Friday, January 27, 2006

fifty-one: limbo

perhaps i am at the airport, waiting, waiting for the time to will itself away to the time it is ripe for me to go. all the goodbyes have been said and that time long gone by the now. i am truly in transition, far removed from friends and the inanimate one becomes accustomed with. all parts of this terminal explored, the whiffs of food, the artificial plant garden set up in the corner for those still clinging on to photograph - i am still here, no? - and even duty free, how aptly named for the bored and irksome traveller. it is a moment of the present past and the present future.

but presently, i am just in the library waiting for lesson to start.

Wednesday, January 25, 2006

fifty: tomorrow

there are certain days which are impossible to get by except through humble recollection of the past and hopeful thinking of the future, the misplaced day. days when there is some heaviness in the heart. it is the periodic irregular bump in the comings and goings of any week, appearing in the time when one is left too much to his own devices and with too little serving as distraction.
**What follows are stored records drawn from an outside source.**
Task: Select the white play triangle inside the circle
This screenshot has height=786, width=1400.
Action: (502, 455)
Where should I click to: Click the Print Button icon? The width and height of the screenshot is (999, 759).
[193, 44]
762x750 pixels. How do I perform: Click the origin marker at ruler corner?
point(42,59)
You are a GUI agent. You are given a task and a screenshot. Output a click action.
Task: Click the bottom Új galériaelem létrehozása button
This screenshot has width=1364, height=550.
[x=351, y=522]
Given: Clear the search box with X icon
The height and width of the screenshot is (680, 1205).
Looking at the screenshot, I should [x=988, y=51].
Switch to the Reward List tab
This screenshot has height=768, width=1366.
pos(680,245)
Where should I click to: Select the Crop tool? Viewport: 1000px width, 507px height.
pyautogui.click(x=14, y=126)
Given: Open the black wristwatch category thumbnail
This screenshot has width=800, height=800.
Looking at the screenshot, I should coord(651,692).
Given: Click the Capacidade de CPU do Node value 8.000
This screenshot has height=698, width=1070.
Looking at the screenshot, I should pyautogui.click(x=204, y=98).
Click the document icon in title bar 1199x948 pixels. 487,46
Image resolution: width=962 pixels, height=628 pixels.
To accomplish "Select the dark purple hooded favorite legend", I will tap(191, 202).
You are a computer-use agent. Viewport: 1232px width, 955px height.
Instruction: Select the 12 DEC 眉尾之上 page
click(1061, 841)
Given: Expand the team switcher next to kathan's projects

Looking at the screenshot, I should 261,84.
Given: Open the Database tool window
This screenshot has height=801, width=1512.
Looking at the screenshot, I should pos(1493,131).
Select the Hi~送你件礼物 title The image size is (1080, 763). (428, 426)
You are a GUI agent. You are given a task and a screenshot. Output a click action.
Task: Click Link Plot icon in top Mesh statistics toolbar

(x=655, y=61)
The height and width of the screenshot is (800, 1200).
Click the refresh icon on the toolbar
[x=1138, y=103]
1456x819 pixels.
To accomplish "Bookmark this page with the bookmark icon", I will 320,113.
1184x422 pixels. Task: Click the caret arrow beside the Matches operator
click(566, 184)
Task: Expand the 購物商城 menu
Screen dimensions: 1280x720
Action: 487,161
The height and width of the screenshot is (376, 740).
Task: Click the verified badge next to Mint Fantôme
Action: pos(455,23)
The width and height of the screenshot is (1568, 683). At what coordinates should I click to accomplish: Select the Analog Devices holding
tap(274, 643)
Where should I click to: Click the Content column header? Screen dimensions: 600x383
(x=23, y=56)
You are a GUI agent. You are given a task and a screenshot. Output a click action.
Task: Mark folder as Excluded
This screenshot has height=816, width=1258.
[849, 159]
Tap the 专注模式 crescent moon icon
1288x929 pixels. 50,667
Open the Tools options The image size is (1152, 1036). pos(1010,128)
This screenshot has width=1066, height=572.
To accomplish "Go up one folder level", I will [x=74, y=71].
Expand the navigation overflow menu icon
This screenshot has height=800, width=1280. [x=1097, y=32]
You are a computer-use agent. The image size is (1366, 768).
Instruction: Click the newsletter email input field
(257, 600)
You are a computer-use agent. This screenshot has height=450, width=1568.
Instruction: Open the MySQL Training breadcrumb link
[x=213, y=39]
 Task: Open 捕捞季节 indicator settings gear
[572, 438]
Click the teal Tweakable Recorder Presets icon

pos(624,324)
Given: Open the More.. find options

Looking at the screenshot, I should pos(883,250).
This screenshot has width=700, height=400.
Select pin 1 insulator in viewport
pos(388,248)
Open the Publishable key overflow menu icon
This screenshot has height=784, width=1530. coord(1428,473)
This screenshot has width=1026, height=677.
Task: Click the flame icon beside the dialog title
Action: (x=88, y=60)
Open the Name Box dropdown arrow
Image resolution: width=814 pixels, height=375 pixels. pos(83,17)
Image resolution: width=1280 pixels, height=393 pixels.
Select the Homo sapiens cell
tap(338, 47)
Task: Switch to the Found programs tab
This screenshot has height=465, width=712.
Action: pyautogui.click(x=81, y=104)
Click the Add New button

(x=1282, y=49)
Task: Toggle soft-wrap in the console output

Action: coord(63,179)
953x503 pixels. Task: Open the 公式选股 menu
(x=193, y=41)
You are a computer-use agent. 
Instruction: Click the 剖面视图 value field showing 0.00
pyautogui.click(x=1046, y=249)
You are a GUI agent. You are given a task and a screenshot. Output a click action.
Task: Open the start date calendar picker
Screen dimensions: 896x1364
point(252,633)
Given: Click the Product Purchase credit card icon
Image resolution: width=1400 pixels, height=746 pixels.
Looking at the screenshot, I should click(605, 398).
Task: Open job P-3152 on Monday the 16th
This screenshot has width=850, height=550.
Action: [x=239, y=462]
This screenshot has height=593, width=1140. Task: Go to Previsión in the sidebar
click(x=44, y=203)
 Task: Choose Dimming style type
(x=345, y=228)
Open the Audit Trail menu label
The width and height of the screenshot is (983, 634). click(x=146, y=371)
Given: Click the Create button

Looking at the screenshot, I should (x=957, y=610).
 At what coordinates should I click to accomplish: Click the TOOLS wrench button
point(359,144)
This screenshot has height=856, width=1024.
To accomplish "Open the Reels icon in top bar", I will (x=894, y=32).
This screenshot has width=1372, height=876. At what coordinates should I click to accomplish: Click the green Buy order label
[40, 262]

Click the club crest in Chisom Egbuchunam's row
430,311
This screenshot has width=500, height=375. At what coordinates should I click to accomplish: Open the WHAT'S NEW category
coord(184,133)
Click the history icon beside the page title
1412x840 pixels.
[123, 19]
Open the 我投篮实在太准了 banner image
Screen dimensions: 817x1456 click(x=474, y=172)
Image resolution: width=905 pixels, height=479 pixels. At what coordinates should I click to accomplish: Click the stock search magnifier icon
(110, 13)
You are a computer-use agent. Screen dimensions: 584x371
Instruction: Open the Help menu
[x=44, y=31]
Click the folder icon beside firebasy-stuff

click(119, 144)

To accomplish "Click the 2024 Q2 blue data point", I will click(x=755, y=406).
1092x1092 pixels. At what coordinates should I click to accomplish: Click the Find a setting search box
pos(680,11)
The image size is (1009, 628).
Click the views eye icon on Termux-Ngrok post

Wednesday, January 11, 2006

forty-nine: home

here's a really nice song.

Home
by Michael Buble


Another summer day
Is come and gone away
In Paris and Rome
But I wanna go home
Mmmmmmmm

Maybe surrounded by
A million people I
Still feel all alone
I just wanna go home
Oh I miss you, you know

And I’ve been keeping all the letters that I wrote to you
Each one a line or two
“I’m fine baby, how are you?”
Well I would send them but I know that it’s just not enough
My words were cold and flat
And you deserve more than that

Another aerorplane
Another sunny place
I’m lucky I know
But I wanna go home
Mmmm, I’ve got to go home

Let me go home
I’m just too far from where you are
I wanna come home

And I feel just like I’m living someone else’s life
It’s like I just stepped outside
When everything was going right
And I know just why you could not
Come along with me
But this was not your dream
But you always believe in me

Another winter day has come
And gone away
And even Paris and Rome
And I wanna go home
Let me go home

And I’m surrounded by
A million people I
Still feel alone
Oh, let go home
Oh, I miss you, you know

Let me go home
I’ve had my run
Baby, I’m done
I gotta go home
Let me go home
It will all right
I’ll be home tonight
I’m coming back home

Tuesday, January 10, 2006

forty-eight: dread

i was looking back at the photos which i took over the past holiday and i saw the reason why i felt that interminable dread just a moment ago that school has started already. i did have a fantastic time in the holidays, something which i'm going to find hard leaving now that school has started.

Sunday, January 01, 2006

forty-seven: gone

its been a long week, drawn out because of the celebration of two huge festivals, christmas and then the new year. for me it's felt like a week, and also that a whole year has passed. the varied things which have preoccupied my time this week have been somewhat unpexpected but sweet to do. last week was characterised by being out of singapore, this week was really about being here.

it seems like such a long time when i look back at the events of the past week. going to macritchie reservoir (what a surprise) to exercise (double surprise), chinatown to eat herbal jelly and walking around the esplanade (that's more like it!), the random and weird things which i've done, like make a photo collage and make those japanese cheesy sticker things which i have always, and probably still do, find irksome and rather pointless, to christmas parties and new year parties which somehow aren't so clearly defined and make you stop and wonder, hey, what's the occasion for being here, and then realising that it's about being with friends during the special moments; it's all added up to a special week which ended the year.

time flies and here we are again standing where it all begins, on january the first, trusted once again with our 20th opportunity to make good the time which has been given. this day one year ago was so much more different. i wonder at how the rest of the days will unfold.